| What you are asked to do |
Reproduce the data below, swapping each occurrence of "How do I perform" for "How can I do" and keeping everything else the same.

| Data on word and element locations |
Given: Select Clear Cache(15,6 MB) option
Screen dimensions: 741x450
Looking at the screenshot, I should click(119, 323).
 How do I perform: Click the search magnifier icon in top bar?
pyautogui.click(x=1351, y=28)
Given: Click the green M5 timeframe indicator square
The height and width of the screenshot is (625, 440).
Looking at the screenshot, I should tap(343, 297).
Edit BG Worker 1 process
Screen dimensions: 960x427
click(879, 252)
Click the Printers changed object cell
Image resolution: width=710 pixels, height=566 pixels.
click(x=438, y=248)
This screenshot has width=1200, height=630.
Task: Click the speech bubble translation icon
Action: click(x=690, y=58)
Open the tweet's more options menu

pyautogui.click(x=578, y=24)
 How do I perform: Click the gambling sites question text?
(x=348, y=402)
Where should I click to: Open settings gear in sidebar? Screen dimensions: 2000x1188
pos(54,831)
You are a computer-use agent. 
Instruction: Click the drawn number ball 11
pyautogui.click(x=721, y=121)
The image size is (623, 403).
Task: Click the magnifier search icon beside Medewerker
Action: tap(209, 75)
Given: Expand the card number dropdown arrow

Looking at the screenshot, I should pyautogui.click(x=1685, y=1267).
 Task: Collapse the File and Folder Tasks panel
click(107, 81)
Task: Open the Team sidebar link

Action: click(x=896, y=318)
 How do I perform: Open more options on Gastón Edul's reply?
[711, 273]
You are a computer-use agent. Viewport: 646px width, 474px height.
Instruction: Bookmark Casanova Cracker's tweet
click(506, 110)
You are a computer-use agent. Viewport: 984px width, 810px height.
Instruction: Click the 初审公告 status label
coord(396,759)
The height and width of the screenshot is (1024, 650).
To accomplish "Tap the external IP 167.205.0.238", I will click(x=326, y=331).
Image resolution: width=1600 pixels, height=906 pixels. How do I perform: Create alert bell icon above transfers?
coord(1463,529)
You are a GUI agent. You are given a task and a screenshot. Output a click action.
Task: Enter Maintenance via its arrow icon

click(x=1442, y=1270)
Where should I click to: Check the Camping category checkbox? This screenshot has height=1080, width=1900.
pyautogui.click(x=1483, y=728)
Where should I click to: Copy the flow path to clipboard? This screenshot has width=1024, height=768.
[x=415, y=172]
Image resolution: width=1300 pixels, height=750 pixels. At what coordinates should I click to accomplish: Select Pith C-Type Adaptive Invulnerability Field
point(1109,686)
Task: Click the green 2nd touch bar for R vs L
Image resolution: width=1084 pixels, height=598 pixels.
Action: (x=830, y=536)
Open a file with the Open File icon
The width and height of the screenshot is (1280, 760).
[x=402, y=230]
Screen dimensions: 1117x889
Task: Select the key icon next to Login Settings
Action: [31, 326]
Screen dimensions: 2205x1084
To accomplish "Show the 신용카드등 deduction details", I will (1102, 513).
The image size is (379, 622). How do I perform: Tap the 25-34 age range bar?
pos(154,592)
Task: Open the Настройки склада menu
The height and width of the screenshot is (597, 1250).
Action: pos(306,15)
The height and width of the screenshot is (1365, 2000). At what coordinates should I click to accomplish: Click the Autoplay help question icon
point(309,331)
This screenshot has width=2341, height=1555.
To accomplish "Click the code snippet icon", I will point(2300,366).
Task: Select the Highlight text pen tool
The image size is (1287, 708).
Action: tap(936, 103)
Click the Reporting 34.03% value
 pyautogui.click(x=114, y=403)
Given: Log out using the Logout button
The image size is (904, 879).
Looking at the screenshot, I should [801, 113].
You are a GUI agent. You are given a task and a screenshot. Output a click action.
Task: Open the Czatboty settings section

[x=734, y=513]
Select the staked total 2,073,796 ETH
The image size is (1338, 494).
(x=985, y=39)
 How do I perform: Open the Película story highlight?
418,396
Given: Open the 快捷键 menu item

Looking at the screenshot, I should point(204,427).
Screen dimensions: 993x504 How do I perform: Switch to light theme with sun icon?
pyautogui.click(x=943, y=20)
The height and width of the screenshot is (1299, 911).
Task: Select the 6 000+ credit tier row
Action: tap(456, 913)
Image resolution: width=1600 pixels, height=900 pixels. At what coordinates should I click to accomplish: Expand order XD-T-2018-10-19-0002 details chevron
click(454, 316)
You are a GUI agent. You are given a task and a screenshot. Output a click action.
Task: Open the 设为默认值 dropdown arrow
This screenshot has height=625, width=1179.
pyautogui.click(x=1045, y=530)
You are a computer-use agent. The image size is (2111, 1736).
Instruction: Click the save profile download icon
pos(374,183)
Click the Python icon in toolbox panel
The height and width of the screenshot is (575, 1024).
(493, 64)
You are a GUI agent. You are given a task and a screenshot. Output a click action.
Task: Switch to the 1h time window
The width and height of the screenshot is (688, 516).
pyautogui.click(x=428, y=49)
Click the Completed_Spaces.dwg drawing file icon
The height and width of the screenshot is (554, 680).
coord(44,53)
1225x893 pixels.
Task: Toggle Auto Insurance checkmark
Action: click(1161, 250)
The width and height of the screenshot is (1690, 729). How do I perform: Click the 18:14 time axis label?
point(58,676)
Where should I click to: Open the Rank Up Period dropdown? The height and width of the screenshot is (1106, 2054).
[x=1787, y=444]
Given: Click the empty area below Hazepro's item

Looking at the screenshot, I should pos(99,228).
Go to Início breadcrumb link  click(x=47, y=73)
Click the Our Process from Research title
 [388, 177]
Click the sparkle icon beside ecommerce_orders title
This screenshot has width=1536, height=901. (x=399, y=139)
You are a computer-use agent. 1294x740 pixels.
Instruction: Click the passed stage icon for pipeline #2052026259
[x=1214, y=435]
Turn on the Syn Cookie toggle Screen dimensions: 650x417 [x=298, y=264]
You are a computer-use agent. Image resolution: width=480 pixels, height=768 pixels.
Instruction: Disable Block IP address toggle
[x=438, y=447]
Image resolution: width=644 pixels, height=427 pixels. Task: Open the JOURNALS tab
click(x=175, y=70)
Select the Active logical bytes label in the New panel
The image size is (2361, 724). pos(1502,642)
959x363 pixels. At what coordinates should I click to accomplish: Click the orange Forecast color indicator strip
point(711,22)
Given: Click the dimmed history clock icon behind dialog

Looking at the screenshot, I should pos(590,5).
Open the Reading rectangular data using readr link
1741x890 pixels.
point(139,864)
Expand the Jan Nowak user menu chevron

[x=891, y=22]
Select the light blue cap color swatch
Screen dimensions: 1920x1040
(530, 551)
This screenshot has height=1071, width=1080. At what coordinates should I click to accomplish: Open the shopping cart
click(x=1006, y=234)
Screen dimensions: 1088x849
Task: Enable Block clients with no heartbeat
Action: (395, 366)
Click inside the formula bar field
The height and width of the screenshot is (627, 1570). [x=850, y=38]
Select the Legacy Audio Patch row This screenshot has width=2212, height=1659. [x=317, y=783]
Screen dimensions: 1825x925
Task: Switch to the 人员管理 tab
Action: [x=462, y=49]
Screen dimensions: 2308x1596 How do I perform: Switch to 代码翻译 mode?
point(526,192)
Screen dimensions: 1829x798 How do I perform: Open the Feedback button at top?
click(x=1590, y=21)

| Result of the task |
Given: Select Clear Cache(15,6 MB) option
Screen dimensions: 741x450
Looking at the screenshot, I should click(119, 323).
 How can I do: Click the search magnifier icon in top bar?
pyautogui.click(x=1351, y=28)
Given: Click the green M5 timeframe indicator square
The height and width of the screenshot is (625, 440).
Looking at the screenshot, I should tap(343, 297).
Edit BG Worker 1 process
Screen dimensions: 960x427
click(879, 252)
Click the Printers changed object cell
Image resolution: width=710 pixels, height=566 pixels.
click(x=438, y=248)
This screenshot has width=1200, height=630.
Task: Click the speech bubble translation icon
Action: click(x=690, y=58)
Open the tweet's more options menu

pyautogui.click(x=578, y=24)
 How can I do: Click the gambling sites question text?
(x=348, y=402)
Where should I click to: Open settings gear in sidebar? Screen dimensions: 2000x1188
pos(54,831)
You are a computer-use agent. 
Instruction: Click the drawn number ball 11
pyautogui.click(x=721, y=121)
The image size is (623, 403).
Task: Click the magnifier search icon beside Medewerker
Action: tap(209, 75)
Given: Expand the card number dropdown arrow

Looking at the screenshot, I should pyautogui.click(x=1685, y=1267).
 Task: Collapse the File and Folder Tasks panel
click(107, 81)
Task: Open the Team sidebar link

Action: click(x=896, y=318)
 How can I do: Open more options on Gastón Edul's reply?
[711, 273]
You are a computer-use agent. Viewport: 646px width, 474px height.
Instruction: Bookmark Casanova Cracker's tweet
click(506, 110)
You are a computer-use agent. Viewport: 984px width, 810px height.
Instruction: Click the 初审公告 status label
coord(396,759)
The height and width of the screenshot is (1024, 650).
To accomplish "Tap the external IP 167.205.0.238", I will click(x=326, y=331).
Image resolution: width=1600 pixels, height=906 pixels. How can I do: Create alert bell icon above transfers?
coord(1463,529)
You are a GUI agent. You are given a task and a screenshot. Output a click action.
Task: Enter Maintenance via its arrow icon

click(x=1442, y=1270)
Where should I click to: Check the Camping category checkbox? This screenshot has height=1080, width=1900.
pyautogui.click(x=1483, y=728)
Where should I click to: Copy the flow path to clipboard? This screenshot has width=1024, height=768.
[x=415, y=172]
Image resolution: width=1300 pixels, height=750 pixels. At what coordinates should I click to accomplish: Select Pith C-Type Adaptive Invulnerability Field
point(1109,686)
Task: Click the green 2nd touch bar for R vs L
Image resolution: width=1084 pixels, height=598 pixels.
Action: (x=830, y=536)
Open a file with the Open File icon
The width and height of the screenshot is (1280, 760).
[x=402, y=230]
Screen dimensions: 1117x889
Task: Select the key icon next to Login Settings
Action: [31, 326]
Screen dimensions: 2205x1084
To accomplish "Show the 신용카드등 deduction details", I will (1102, 513).
The image size is (379, 622). How can I do: Tap the 25-34 age range bar?
pos(154,592)
Task: Open the Настройки склада menu
The height and width of the screenshot is (597, 1250).
Action: pos(306,15)
The height and width of the screenshot is (1365, 2000). At what coordinates should I click to accomplish: Click the Autoplay help question icon
point(309,331)
This screenshot has width=2341, height=1555.
To accomplish "Click the code snippet icon", I will point(2300,366).
Task: Select the Highlight text pen tool
The image size is (1287, 708).
Action: tap(936, 103)
Click the Reporting 34.03% value
 pyautogui.click(x=114, y=403)
Given: Log out using the Logout button
The image size is (904, 879).
Looking at the screenshot, I should [801, 113].
You are a GUI agent. You are given a task and a screenshot. Output a click action.
Task: Open the Czatboty settings section

[x=734, y=513]
Select the staked total 2,073,796 ETH
The image size is (1338, 494).
(x=985, y=39)
 How can I do: Open the Película story highlight?
418,396
Given: Open the 快捷键 menu item

Looking at the screenshot, I should point(204,427).
Screen dimensions: 993x504 How can I do: Switch to light theme with sun icon?
pyautogui.click(x=943, y=20)
The height and width of the screenshot is (1299, 911).
Task: Select the 6 000+ credit tier row
Action: tap(456, 913)
Image resolution: width=1600 pixels, height=900 pixels. At what coordinates should I click to accomplish: Expand order XD-T-2018-10-19-0002 details chevron
click(454, 316)
You are a GUI agent. You are given a task and a screenshot. Output a click action.
Task: Open the 设为默认值 dropdown arrow
This screenshot has height=625, width=1179.
pyautogui.click(x=1045, y=530)
You are a computer-use agent. The image size is (2111, 1736).
Instruction: Click the save profile download icon
pos(374,183)
Click the Python icon in toolbox panel
The height and width of the screenshot is (575, 1024).
(493, 64)
You are a GUI agent. You are given a task and a screenshot. Output a click action.
Task: Switch to the 1h time window
The width and height of the screenshot is (688, 516).
pyautogui.click(x=428, y=49)
Click the Completed_Spaces.dwg drawing file icon
The height and width of the screenshot is (554, 680).
coord(44,53)
1225x893 pixels.
Task: Toggle Auto Insurance checkmark
Action: click(1161, 250)
The width and height of the screenshot is (1690, 729). How can I do: Click the 18:14 time axis label?
point(58,676)
Where should I click to: Open the Rank Up Period dropdown? The height and width of the screenshot is (1106, 2054).
[x=1787, y=444]
Given: Click the empty area below Hazepro's item

Looking at the screenshot, I should pos(99,228).
Go to Início breadcrumb link  click(x=47, y=73)
Click the Our Process from Research title
 [388, 177]
Click the sparkle icon beside ecommerce_orders title
This screenshot has width=1536, height=901. (x=399, y=139)
You are a computer-use agent. 1294x740 pixels.
Instruction: Click the passed stage icon for pipeline #2052026259
[x=1214, y=435]
Turn on the Syn Cookie toggle Screen dimensions: 650x417 [x=298, y=264]
You are a computer-use agent. Image resolution: width=480 pixels, height=768 pixels.
Instruction: Disable Block IP address toggle
[x=438, y=447]
Image resolution: width=644 pixels, height=427 pixels. Task: Open the JOURNALS tab
click(x=175, y=70)
Select the Active logical bytes label in the New panel
The image size is (2361, 724). pos(1502,642)
959x363 pixels. At what coordinates should I click to accomplish: Click the orange Forecast color indicator strip
point(711,22)
Given: Click the dimmed history clock icon behind dialog

Looking at the screenshot, I should pos(590,5).
Open the Reading rectangular data using readr link
1741x890 pixels.
point(139,864)
Expand the Jan Nowak user menu chevron

[x=891, y=22]
Select the light blue cap color swatch
Screen dimensions: 1920x1040
(530, 551)
This screenshot has height=1071, width=1080. At what coordinates should I click to accomplish: Open the shopping cart
click(x=1006, y=234)
Screen dimensions: 1088x849
Task: Enable Block clients with no heartbeat
Action: (395, 366)
Click inside the formula bar field
The height and width of the screenshot is (627, 1570). [x=850, y=38]
Select the Legacy Audio Patch row This screenshot has width=2212, height=1659. [x=317, y=783]
Screen dimensions: 1825x925
Task: Switch to the 人员管理 tab
Action: [x=462, y=49]
Screen dimensions: 2308x1596 How can I do: Switch to 代码翻译 mode?
point(526,192)
Screen dimensions: 1829x798 How can I do: Open the Feedback button at top?
click(x=1590, y=21)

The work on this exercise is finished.